Suspects linked to the Benghazi terror attack have not been placed on the State Department’s "Rewards for Justice" program, and following further questioning of State Department Press Secretary Jen Psaki on the issue, it does not look like the suspects will be added to the list any time soon.

Q: A quick follow-up. Last night's CBS report mentioned two suspects in Benghazi with al-Qaida ties, one a former Guantanamo Bay detainee and another al-Qaida operative with ties to bin Laden that go back 15 years. Is there any follow-up to some of questioning last week about whether these people will be put on the Rewards for Justice list?

MS. PSAKI: I don't have any update for you on the Rewards for Justice list.

I will say, you know, the question has always been who, exactly, the attackers were, what their motivations were and how they — the attack evolved. We've always said that there were extremists that we felt were involved. There's an ongoing criminal investigation, as you are very familiar with, that you just referred to, so I'd refer other questions to them.

Q: When you call them extremists, will you not say al-Qaida from that podium?

MS. PSAKI: It's an ongoing FBI investigation. I'm not going to ascribe more specifics.

Q: Will you consider these suspects — these two al-Qaida suspects and others — to be added to the rewards for terror (sic) list?

MS. PSAKI: I appreciate your persistence on this particular line of questioning, Lucas ; I just don't have anything new for you today.

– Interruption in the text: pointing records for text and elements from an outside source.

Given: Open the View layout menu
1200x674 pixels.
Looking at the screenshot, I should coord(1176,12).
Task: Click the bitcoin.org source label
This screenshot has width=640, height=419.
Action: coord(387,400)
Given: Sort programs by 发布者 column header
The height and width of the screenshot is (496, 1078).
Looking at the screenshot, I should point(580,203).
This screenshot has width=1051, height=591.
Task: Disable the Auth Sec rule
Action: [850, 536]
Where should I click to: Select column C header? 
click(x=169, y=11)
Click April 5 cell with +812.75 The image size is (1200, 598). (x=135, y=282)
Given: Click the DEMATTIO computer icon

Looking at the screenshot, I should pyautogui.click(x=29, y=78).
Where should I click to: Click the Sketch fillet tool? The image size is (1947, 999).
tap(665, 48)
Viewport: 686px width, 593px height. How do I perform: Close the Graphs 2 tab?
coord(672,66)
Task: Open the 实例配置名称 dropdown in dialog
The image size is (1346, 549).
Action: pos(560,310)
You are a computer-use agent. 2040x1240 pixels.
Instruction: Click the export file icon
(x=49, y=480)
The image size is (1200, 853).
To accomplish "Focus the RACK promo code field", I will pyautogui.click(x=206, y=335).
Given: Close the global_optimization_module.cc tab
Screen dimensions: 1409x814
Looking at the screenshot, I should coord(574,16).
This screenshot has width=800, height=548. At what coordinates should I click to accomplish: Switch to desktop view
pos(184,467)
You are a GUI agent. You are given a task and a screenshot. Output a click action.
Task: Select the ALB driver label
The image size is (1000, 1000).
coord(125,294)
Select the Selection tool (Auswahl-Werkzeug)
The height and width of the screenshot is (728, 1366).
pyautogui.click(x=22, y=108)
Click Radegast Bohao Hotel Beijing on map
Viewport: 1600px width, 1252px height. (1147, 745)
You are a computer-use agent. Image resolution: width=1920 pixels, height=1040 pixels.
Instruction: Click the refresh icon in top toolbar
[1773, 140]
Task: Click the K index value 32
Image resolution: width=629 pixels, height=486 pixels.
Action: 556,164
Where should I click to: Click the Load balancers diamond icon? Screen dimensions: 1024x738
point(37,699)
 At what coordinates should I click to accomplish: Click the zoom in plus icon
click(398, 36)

Q: I'll take that as a no, you're not considering that.

MS. PSAKI: I don't have anything new for you on this specific topic.

Last week, State Department Deputy Press Secretary Marie Harf was pressed on the Benghazi suspects’ absence from the list. "Whether we pay a couple million dollars isn't the point," Harf said."The point is we believe it's a priority … and whether they are on a website or not doesn't change that."

The Rewards for Justice program offers multimillion-dollar payouts for tips regarding wanted terrorists, currently ranging between $500,000 and $25 million.